Krzysztof Kononowicz trafił do szpitala
Krzysztof Kononowicz jest dobrze znany w całym kraju, ale w szczególności w Białymstoku, gdzie w 2006 roku kandydował na prezydenta miasta. Nazwisko mężczyzny często pojawia się w mediach, głównie z powodu jego kontrowersyjnych wypowiedzi oraz obrazoburczych filmów, które są publikowane na kanałach na YouTube. W niedzielę 29 grudnia w tym serwisie pojawiło się niepokojące nagranie, na którym widać Kononowicza leżącego w szpitalnym łóżku i podpiętego do aparatury.
Stan mężczyzny jest poważny i wygląda na to, że będzie potrzebował dłuższej hospitalizacji. Pod zamieszczonym nagraniem rozpętała się burza w komentarzach. Ludzie albo hejtują aktywistę, albo próbują szukać winnych, gromy poleciały również w stronę jego opiekunów.
Stan zdrowia Kononowicza znacząco się pogorszył
O tym, że z Kononowiczem nie jest dobrze, wiadomo już od jakiegoś czasu. Znacząco pogorszył się jego stan zdrowia oraz mobilność. Sytuacja pogarszała się stopniowo, aż w końcu trafił do szpitala. Z relacji zamieszczonej w serwisie YouTube wynika, że karetka zabrała go dopiero po trzecim wezwaniu.
Niepokojący film został opublikowany na kanale @TVKononowicz. Mężczyzna leży w Wojewódzkim Szpitalu Zespolonym Im. Jędrzeja Śniadeckiego. Pogotowie zostało wezwane, ponieważ nie było z nim kontaktu, podejrzewano więc wylew lub udar. Na miejscu okazało się, że Krzysztof Kononowicz zapadł na zapalenie płuc. Aktywista nie słyszy bez aparatu słuchowego, przyjmuje antybiotyki i jest podpięty pod kroplówkę.
Poruszenie po publikacji nagrania z chorym Kononowiczem
Autor filmu poinformował o aktualnym stanie Krzysztofa Kononowicza i pokazał, jak wygląda jego sytuacja w szpitalu. To wzbudziło natychmiastową reakcję internautów, którzy zaczęli krytykować styl życia blogera. Mężczyzna, który opublikował nagranie, wszedł w dyskusję z komentującymi i odniósł się do działań Kononowicza.
To sam Kononowicz nie chciał się leczyć, ubezpieczyć wbrew radom wszystkich i to są skutki — czytamy w komentarzu.

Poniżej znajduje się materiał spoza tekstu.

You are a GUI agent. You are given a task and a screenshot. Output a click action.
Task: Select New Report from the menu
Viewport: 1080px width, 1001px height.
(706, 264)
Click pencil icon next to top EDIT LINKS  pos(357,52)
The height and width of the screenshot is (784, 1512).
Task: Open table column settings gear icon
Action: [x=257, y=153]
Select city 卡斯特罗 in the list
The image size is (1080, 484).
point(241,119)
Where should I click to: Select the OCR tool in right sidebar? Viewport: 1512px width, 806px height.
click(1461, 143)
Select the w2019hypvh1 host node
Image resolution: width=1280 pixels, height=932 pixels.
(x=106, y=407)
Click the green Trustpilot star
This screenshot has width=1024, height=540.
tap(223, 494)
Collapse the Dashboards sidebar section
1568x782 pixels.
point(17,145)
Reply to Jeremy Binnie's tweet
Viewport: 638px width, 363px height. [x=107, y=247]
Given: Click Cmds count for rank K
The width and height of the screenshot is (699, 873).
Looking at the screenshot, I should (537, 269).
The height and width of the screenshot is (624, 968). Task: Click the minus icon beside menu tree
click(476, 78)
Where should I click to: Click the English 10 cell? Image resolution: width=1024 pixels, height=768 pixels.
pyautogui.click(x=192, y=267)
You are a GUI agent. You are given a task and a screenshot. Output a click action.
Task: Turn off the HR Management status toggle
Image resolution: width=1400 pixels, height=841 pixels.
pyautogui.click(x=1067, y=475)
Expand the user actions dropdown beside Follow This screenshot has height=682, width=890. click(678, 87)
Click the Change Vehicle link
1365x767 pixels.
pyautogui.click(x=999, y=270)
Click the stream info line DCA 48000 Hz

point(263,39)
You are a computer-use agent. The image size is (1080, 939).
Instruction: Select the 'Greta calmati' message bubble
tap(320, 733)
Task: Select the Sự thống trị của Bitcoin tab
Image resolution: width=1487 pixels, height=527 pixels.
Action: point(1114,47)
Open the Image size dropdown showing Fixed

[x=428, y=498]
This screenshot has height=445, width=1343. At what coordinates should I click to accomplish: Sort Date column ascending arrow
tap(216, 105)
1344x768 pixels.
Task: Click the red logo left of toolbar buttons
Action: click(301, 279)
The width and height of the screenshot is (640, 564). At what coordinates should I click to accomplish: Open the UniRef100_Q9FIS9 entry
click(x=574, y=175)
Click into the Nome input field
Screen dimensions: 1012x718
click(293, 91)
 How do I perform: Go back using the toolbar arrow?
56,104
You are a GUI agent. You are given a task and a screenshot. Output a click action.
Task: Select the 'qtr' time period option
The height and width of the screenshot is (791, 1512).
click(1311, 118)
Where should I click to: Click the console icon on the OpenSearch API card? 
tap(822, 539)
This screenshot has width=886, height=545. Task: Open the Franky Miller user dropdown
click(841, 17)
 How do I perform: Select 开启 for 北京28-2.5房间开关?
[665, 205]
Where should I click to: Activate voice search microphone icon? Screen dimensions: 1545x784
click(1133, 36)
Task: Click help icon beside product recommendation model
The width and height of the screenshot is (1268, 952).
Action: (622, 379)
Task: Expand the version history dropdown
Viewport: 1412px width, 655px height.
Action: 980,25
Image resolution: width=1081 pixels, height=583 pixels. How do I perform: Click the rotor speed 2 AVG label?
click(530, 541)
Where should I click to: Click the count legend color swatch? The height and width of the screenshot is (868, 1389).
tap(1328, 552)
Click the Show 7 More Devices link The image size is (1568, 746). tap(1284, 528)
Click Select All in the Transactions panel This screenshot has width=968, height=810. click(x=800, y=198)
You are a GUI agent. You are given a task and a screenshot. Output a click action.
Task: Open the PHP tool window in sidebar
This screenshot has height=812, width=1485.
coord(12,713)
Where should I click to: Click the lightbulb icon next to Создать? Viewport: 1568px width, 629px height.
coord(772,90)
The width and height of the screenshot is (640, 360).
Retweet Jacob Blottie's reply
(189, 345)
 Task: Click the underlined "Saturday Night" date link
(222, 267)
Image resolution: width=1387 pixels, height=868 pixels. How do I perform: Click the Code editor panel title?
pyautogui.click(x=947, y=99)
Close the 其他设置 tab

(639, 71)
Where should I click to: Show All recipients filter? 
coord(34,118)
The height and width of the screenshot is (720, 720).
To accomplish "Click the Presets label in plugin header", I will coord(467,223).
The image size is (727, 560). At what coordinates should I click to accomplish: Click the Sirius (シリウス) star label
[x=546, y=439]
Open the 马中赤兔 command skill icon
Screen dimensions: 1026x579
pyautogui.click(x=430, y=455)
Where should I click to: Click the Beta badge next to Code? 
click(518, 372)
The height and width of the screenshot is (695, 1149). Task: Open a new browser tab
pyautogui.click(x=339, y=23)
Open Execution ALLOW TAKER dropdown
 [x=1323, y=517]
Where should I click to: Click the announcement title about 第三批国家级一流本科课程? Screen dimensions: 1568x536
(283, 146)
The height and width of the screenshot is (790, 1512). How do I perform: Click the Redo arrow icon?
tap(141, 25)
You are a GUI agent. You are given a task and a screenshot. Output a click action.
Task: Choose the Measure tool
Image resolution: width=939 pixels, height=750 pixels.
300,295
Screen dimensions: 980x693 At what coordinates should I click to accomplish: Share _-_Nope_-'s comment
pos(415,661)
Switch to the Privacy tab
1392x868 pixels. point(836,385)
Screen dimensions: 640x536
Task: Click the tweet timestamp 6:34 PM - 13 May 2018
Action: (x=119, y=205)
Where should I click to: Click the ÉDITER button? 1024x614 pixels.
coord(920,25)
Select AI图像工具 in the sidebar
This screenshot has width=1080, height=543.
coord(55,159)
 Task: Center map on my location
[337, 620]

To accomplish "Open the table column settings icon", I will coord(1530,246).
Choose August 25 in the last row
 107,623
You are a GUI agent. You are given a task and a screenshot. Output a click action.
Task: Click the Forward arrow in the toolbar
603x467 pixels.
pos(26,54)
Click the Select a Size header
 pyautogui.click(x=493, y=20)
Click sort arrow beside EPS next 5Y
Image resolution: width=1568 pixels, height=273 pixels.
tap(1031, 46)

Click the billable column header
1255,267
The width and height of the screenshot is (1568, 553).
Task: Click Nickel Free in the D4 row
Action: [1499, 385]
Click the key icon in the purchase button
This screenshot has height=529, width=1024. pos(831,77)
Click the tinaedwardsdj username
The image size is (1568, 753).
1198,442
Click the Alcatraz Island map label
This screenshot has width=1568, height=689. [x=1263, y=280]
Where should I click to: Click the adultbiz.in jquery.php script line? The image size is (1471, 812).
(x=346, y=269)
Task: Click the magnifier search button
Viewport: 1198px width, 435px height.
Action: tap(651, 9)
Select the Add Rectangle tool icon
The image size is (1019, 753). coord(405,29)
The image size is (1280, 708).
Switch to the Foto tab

Nagranie wywołało mieszane uczucia i falę krytyki wymierzoną w stronę opiekunów Kononowicza z kanału Mleczny Człowiek. Niektórych internautów oburzyła ta publikacja i oskarżyli autora o próbę wybicia się na chorym człowieku.
- Nagrywaj Rafał, nagrywaj dogorywającego Krzyśka. Będziesz miał dużo subów i wyświetleń.
- Majora wykończyliście to teraz czas na Krzyśka niestety.
- Nie wybielaj, że nie chciał się leczyć. Mogliście zrobić więcej, a nie hajs zgarniać patrząc jak mitoman umiera.
- Brawo dla opiekunów, braaawo! No ciekaw jestem tej diagnozy, bo od samego zapalenia płuc człowiek raczej nie przestaje z dnia na dzień kontaktować.